The “pap smear,” or “pap test” is a test done for women to detect cervical cancer or early changes in cervical cells that could progress to a cancer. The cervix is the opening or mouth of the uterus, and a pap test involves taking cells off the surface of the cervix with a broom-like device. These cells are then sent to a pathology lab for analysis.
1. WHO SHOULD HAVE A PAP TEST? Sexually active women should have the test yearly. If any abnormal cells are found, they may be asked to do the test more frequently until all abnormalities resolve. Woman over age 18 who have never been sexually active should have a gynecological assessment, but it may not be possible to do a pap test if the hymen is intact.

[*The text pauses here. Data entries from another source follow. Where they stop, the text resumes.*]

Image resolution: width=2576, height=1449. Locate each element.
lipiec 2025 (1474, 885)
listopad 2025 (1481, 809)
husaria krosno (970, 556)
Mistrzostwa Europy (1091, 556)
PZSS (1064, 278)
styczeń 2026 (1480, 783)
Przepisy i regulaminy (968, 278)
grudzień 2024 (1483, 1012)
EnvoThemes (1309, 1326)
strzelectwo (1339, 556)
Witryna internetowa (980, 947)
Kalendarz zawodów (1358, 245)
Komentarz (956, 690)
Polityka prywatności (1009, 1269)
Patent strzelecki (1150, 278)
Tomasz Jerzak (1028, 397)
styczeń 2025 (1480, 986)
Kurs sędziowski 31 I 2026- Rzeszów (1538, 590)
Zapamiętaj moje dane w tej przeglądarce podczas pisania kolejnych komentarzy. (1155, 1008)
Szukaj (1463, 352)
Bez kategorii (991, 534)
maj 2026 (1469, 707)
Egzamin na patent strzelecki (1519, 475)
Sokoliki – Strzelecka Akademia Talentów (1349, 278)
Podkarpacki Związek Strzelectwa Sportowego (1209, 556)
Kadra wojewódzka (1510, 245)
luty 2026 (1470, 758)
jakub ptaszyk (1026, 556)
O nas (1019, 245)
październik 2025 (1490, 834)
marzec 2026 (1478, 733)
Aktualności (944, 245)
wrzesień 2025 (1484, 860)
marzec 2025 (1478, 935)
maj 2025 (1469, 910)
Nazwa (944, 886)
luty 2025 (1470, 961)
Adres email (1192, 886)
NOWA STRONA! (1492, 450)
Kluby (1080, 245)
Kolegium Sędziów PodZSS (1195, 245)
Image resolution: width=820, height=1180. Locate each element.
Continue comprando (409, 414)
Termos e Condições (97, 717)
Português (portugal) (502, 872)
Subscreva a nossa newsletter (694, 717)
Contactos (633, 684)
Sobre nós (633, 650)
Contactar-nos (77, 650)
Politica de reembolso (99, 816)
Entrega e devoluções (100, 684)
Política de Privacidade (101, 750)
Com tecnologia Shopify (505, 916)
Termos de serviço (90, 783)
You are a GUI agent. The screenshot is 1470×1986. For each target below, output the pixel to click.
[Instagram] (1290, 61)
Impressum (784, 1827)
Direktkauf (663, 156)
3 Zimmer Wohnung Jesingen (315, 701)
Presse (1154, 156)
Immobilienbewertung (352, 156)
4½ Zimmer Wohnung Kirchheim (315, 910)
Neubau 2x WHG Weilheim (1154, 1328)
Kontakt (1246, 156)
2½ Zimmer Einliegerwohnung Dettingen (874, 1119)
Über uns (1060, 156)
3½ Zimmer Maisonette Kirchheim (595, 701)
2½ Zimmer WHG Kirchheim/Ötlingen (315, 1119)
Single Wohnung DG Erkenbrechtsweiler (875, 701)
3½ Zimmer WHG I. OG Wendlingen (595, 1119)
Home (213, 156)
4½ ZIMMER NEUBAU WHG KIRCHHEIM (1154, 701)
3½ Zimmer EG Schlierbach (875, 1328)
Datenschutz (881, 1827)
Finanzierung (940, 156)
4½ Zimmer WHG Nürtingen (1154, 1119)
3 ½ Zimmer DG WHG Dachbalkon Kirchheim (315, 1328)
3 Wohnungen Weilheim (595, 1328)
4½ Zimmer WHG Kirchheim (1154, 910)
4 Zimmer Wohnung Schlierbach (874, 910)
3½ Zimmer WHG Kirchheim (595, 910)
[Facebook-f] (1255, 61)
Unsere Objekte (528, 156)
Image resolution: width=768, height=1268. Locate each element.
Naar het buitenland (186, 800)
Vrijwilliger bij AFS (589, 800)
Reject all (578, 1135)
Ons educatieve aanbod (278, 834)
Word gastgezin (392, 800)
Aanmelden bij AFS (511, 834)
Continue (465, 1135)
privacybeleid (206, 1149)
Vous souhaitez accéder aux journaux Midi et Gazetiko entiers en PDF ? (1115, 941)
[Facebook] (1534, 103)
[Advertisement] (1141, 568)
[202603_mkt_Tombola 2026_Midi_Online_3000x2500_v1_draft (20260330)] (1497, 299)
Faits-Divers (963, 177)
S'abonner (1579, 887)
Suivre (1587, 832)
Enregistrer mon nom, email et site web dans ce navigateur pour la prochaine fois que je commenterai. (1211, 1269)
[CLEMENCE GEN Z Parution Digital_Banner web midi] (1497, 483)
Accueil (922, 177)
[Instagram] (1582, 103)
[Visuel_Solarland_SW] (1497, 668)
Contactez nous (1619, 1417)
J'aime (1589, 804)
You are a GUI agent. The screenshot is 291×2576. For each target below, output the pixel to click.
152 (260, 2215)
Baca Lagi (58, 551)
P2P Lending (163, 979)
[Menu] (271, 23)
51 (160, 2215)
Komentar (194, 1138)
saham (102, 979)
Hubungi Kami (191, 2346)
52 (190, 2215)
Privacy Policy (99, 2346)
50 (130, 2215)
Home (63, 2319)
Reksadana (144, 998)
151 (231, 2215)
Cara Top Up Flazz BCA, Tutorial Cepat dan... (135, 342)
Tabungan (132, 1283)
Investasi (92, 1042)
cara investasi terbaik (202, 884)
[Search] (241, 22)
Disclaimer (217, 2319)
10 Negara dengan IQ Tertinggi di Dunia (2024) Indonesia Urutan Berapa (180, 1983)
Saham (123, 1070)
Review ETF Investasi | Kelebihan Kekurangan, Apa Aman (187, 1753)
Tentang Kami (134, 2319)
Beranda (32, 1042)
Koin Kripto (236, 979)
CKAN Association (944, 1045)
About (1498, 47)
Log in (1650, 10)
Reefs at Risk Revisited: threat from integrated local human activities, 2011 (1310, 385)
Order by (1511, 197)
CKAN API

2. WHAT CAUSES ABNORMAL CERVICAL CELLS? The number one suspected cause is human papilloma virus (HPV), also known as “venereal warts.” It is a sexually transmitted disease, but many individuals are unaware they are infected. The warts may be small and tucked away in hard to see places such as under the scrotum, in the anal area, or inside the vaginal cavity on the cervix. The warts go away in time, but others may break out. It is now believed the body’s defenses will eliminate the wart virus eventually, but it may take years!
3. CAN THE ABNORMAL CELLS BE TREATED? Yes, there are a number of ways to treat them right in the gynecologist’s office. The body’s own defenses may clear up the problem if no intervention is done. There is the risk, however, that the body’s defenses will not be able to do the job, and over months and years the abnormal cells left untreated may progress to cancer.
4. WILL ANY OTHER ROUTINE TESTING BE DONE WITH MY YEARLY PAP SMEAR? Practitioners like the pap test to be part of a complete yearly physical when other exams such as breast exam and blood pressure measurement are also done. It is now also recommended that a chlamydia test be done routinely with pap smear. The test is a simple cotton swab of the cervix. Chlamydia is a widespread sexually transmitted disease that remains symptomatic in many people.
5. IF I AM ASKED TO REPEAT MY PAP SMEAR, DOES IT MEAN ABNORMAL CELLS WERE FOUND? Not necessarily. Sometimes the pathologist may not see enough of the right kind of cells from the broom specimen to do a thorough analysis, or there may be other “technical difficulties”. Do not douche or use vaginal medications for 2-3 days before pap test to aid in getting a good result.